Exercise instructions:
Repeat the listing below word for word, leaving nothing out.

Extracted material:
▽

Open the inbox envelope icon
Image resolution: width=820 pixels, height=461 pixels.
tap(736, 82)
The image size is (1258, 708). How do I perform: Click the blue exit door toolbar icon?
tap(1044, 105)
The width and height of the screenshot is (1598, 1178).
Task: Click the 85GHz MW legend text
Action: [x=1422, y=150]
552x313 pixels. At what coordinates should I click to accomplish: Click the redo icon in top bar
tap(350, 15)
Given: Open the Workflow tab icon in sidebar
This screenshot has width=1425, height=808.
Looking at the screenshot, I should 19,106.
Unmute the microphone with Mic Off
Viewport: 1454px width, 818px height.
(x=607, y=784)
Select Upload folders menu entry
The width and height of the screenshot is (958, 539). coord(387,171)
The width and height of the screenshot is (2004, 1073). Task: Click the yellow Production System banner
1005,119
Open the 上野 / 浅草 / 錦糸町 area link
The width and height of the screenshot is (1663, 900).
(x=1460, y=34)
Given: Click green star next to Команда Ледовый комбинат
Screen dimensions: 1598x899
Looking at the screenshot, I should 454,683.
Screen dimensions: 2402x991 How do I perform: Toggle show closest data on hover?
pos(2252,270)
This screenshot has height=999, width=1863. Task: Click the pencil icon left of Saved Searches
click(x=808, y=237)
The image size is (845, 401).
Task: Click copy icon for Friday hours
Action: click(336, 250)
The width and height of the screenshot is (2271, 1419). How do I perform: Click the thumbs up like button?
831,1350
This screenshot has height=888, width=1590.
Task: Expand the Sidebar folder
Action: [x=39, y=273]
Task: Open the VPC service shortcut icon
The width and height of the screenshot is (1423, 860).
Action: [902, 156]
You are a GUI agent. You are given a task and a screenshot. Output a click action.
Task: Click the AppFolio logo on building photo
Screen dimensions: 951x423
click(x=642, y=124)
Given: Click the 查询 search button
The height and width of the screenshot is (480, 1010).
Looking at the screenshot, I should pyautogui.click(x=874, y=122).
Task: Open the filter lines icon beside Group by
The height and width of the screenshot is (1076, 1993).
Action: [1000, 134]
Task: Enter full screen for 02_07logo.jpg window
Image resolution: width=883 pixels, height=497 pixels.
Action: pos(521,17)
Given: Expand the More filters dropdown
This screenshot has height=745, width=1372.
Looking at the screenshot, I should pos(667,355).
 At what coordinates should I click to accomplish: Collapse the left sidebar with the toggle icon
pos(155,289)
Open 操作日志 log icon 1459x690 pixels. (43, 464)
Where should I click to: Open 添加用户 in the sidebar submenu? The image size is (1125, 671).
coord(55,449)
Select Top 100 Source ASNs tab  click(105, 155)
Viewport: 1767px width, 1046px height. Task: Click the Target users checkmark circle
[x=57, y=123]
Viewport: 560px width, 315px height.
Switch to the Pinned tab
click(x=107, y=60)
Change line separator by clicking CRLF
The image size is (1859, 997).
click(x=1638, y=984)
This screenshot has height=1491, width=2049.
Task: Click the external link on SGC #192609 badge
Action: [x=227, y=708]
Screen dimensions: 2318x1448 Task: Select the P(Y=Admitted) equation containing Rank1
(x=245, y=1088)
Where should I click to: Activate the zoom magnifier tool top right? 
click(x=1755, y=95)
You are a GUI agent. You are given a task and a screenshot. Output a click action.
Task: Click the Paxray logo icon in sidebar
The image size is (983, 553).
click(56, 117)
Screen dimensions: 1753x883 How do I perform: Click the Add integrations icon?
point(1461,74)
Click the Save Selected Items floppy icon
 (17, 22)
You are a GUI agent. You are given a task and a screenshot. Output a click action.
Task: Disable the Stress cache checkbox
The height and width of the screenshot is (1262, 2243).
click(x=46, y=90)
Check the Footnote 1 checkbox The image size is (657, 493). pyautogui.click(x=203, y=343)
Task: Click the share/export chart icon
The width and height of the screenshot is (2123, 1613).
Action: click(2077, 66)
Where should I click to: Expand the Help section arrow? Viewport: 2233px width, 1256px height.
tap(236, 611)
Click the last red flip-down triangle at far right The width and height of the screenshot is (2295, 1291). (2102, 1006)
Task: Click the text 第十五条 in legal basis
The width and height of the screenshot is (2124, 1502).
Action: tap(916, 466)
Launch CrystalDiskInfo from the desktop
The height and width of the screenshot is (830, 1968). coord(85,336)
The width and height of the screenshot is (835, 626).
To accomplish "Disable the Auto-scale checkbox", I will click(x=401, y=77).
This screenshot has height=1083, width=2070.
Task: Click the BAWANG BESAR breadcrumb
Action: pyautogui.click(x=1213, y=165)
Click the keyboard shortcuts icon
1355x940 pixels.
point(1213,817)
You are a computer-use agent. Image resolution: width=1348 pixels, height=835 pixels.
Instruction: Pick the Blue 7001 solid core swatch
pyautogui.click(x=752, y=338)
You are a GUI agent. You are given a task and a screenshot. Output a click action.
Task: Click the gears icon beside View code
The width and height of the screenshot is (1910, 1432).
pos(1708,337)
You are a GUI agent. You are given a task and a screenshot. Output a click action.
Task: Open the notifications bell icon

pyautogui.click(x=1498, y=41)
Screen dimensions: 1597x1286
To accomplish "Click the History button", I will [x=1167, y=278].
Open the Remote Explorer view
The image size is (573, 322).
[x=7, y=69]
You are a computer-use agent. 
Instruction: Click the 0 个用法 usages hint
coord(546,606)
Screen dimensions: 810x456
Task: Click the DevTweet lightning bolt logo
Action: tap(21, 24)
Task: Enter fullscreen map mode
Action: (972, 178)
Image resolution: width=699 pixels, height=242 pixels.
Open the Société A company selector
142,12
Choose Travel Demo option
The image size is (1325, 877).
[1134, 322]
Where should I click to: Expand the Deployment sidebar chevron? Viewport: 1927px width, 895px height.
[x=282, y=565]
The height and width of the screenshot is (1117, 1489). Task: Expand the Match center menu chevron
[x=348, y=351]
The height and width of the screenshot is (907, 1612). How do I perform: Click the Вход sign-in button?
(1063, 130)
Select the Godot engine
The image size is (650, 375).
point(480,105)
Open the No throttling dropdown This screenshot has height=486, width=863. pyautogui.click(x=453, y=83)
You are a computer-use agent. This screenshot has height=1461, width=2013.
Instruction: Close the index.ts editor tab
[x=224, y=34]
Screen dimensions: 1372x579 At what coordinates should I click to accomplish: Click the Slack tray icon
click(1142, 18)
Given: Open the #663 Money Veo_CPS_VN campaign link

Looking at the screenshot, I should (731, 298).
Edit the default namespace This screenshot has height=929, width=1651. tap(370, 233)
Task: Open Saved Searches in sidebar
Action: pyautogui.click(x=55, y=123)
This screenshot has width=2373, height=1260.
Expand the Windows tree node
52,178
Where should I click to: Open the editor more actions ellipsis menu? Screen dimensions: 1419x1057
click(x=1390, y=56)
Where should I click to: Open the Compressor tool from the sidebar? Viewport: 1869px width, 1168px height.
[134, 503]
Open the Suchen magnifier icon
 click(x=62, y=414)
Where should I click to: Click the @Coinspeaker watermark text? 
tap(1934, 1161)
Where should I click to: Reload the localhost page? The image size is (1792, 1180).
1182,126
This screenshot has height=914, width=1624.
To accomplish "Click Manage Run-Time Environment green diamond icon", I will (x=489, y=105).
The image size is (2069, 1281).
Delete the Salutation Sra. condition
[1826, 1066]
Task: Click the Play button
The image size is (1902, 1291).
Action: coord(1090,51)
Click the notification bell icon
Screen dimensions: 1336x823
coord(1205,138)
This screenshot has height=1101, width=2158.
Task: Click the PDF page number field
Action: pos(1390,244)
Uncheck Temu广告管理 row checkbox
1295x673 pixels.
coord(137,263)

△

Answer for this exercise:
Open the inbox envelope icon
Image resolution: width=820 pixels, height=461 pixels.
tap(736, 82)
The image size is (1258, 708). How do I perform: Click the blue exit door toolbar icon?
tap(1044, 105)
The width and height of the screenshot is (1598, 1178).
Task: Click the 85GHz MW legend text
Action: [x=1422, y=150]
552x313 pixels. At what coordinates should I click to accomplish: Click the redo icon in top bar
tap(350, 15)
Given: Open the Workflow tab icon in sidebar
This screenshot has width=1425, height=808.
Looking at the screenshot, I should 19,106.
Unmute the microphone with Mic Off
Viewport: 1454px width, 818px height.
(x=607, y=784)
Select Upload folders menu entry
The width and height of the screenshot is (958, 539). coord(387,171)
The width and height of the screenshot is (2004, 1073). Task: Click the yellow Production System banner
1005,119
Open the 上野 / 浅草 / 錦糸町 area link
The width and height of the screenshot is (1663, 900).
(x=1460, y=34)
Given: Click green star next to Команда Ледовый комбинат
Screen dimensions: 1598x899
Looking at the screenshot, I should 454,683.
Screen dimensions: 2402x991 How do I perform: Toggle show closest data on hover?
pos(2252,270)
This screenshot has height=999, width=1863. Task: Click the pencil icon left of Saved Searches
click(x=808, y=237)
The image size is (845, 401).
Task: Click copy icon for Friday hours
Action: click(336, 250)
The width and height of the screenshot is (2271, 1419). How do I perform: Click the thumbs up like button?
831,1350
This screenshot has height=888, width=1590.
Task: Expand the Sidebar folder
Action: [x=39, y=273]
Task: Open the VPC service shortcut icon
The width and height of the screenshot is (1423, 860).
Action: [902, 156]
You are a GUI agent. You are given a task and a screenshot. Output a click action.
Task: Click the AppFolio logo on building photo
Screen dimensions: 951x423
click(x=642, y=124)
Given: Click the 查询 search button
The height and width of the screenshot is (480, 1010).
Looking at the screenshot, I should pyautogui.click(x=874, y=122).
Task: Open the filter lines icon beside Group by
The height and width of the screenshot is (1076, 1993).
Action: [1000, 134]
Task: Enter full screen for 02_07logo.jpg window
Image resolution: width=883 pixels, height=497 pixels.
Action: pos(521,17)
Given: Expand the More filters dropdown
This screenshot has height=745, width=1372.
Looking at the screenshot, I should pos(667,355).
 At what coordinates should I click to accomplish: Collapse the left sidebar with the toggle icon
pos(155,289)
Open 操作日志 log icon 1459x690 pixels. (43, 464)
Where should I click to: Open 添加用户 in the sidebar submenu? The image size is (1125, 671).
coord(55,449)
Select Top 100 Source ASNs tab  click(105, 155)
Viewport: 1767px width, 1046px height. Task: Click the Target users checkmark circle
[x=57, y=123]
Viewport: 560px width, 315px height.
Switch to the Pinned tab
click(x=107, y=60)
Change line separator by clicking CRLF
The image size is (1859, 997).
click(x=1638, y=984)
This screenshot has height=1491, width=2049.
Task: Click the external link on SGC #192609 badge
Action: [x=227, y=708]
Screen dimensions: 2318x1448 Task: Select the P(Y=Admitted) equation containing Rank1
(x=245, y=1088)
Where should I click to: Activate the zoom magnifier tool top right? 
click(x=1755, y=95)
You are a GUI agent. You are given a task and a screenshot. Output a click action.
Task: Click the Paxray logo icon in sidebar
The image size is (983, 553).
click(56, 117)
Screen dimensions: 1753x883 How do I perform: Click the Add integrations icon?
point(1461,74)
Click the Save Selected Items floppy icon
 (17, 22)
You are a GUI agent. You are given a task and a screenshot. Output a click action.
Task: Disable the Stress cache checkbox
The height and width of the screenshot is (1262, 2243).
click(x=46, y=90)
Check the Footnote 1 checkbox The image size is (657, 493). pyautogui.click(x=203, y=343)
Task: Click the share/export chart icon
The width and height of the screenshot is (2123, 1613).
Action: click(2077, 66)
Where should I click to: Expand the Help section arrow? Viewport: 2233px width, 1256px height.
tap(236, 611)
Click the last red flip-down triangle at far right The width and height of the screenshot is (2295, 1291). (2102, 1006)
Task: Click the text 第十五条 in legal basis
The width and height of the screenshot is (2124, 1502).
Action: tap(916, 466)
Launch CrystalDiskInfo from the desktop
The height and width of the screenshot is (830, 1968). coord(85,336)
The width and height of the screenshot is (835, 626).
To accomplish "Disable the Auto-scale checkbox", I will click(x=401, y=77).
This screenshot has height=1083, width=2070.
Task: Click the BAWANG BESAR breadcrumb
Action: pyautogui.click(x=1213, y=165)
Click the keyboard shortcuts icon
1355x940 pixels.
point(1213,817)
You are a computer-use agent. Image resolution: width=1348 pixels, height=835 pixels.
Instruction: Pick the Blue 7001 solid core swatch
pyautogui.click(x=752, y=338)
You are a GUI agent. You are given a task and a screenshot. Output a click action.
Task: Click the gears icon beside View code
The width and height of the screenshot is (1910, 1432).
pos(1708,337)
You are a GUI agent. You are given a task and a screenshot. Output a click action.
Task: Open the notifications bell icon

pyautogui.click(x=1498, y=41)
Screen dimensions: 1597x1286
To accomplish "Click the History button", I will [x=1167, y=278].
Open the Remote Explorer view
The image size is (573, 322).
[x=7, y=69]
You are a computer-use agent. 
Instruction: Click the 0 个用法 usages hint
coord(546,606)
Screen dimensions: 810x456
Task: Click the DevTweet lightning bolt logo
Action: tap(21, 24)
Task: Enter fullscreen map mode
Action: (972, 178)
Image resolution: width=699 pixels, height=242 pixels.
Open the Société A company selector
142,12
Choose Travel Demo option
The image size is (1325, 877).
[1134, 322]
Where should I click to: Expand the Deployment sidebar chevron? Viewport: 1927px width, 895px height.
[x=282, y=565]
The height and width of the screenshot is (1117, 1489). Task: Expand the Match center menu chevron
[x=348, y=351]
The height and width of the screenshot is (907, 1612). How do I perform: Click the Вход sign-in button?
(1063, 130)
Select the Godot engine
The image size is (650, 375).
point(480,105)
Open the No throttling dropdown This screenshot has height=486, width=863. pyautogui.click(x=453, y=83)
You are a computer-use agent. This screenshot has height=1461, width=2013.
Instruction: Close the index.ts editor tab
[x=224, y=34]
Screen dimensions: 1372x579 At what coordinates should I click to accomplish: Click the Slack tray icon
click(1142, 18)
Given: Open the #663 Money Veo_CPS_VN campaign link

Looking at the screenshot, I should (731, 298).
Edit the default namespace This screenshot has height=929, width=1651. tap(370, 233)
Task: Open Saved Searches in sidebar
Action: pyautogui.click(x=55, y=123)
This screenshot has width=2373, height=1260.
Expand the Windows tree node
52,178
Where should I click to: Open the editor more actions ellipsis menu? Screen dimensions: 1419x1057
click(x=1390, y=56)
Where should I click to: Open the Compressor tool from the sidebar? Viewport: 1869px width, 1168px height.
[134, 503]
Open the Suchen magnifier icon
 click(x=62, y=414)
Where should I click to: Click the @Coinspeaker watermark text? 
tap(1934, 1161)
Where should I click to: Reload the localhost page? The image size is (1792, 1180).
1182,126
This screenshot has height=914, width=1624.
To accomplish "Click Manage Run-Time Environment green diamond icon", I will (x=489, y=105).
The image size is (2069, 1281).
Delete the Salutation Sra. condition
[1826, 1066]
Task: Click the Play button
The image size is (1902, 1291).
Action: coord(1090,51)
Click the notification bell icon
Screen dimensions: 1336x823
coord(1205,138)
This screenshot has height=1101, width=2158.
Task: Click the PDF page number field
Action: pos(1390,244)
Uncheck Temu广告管理 row checkbox
1295x673 pixels.
coord(137,263)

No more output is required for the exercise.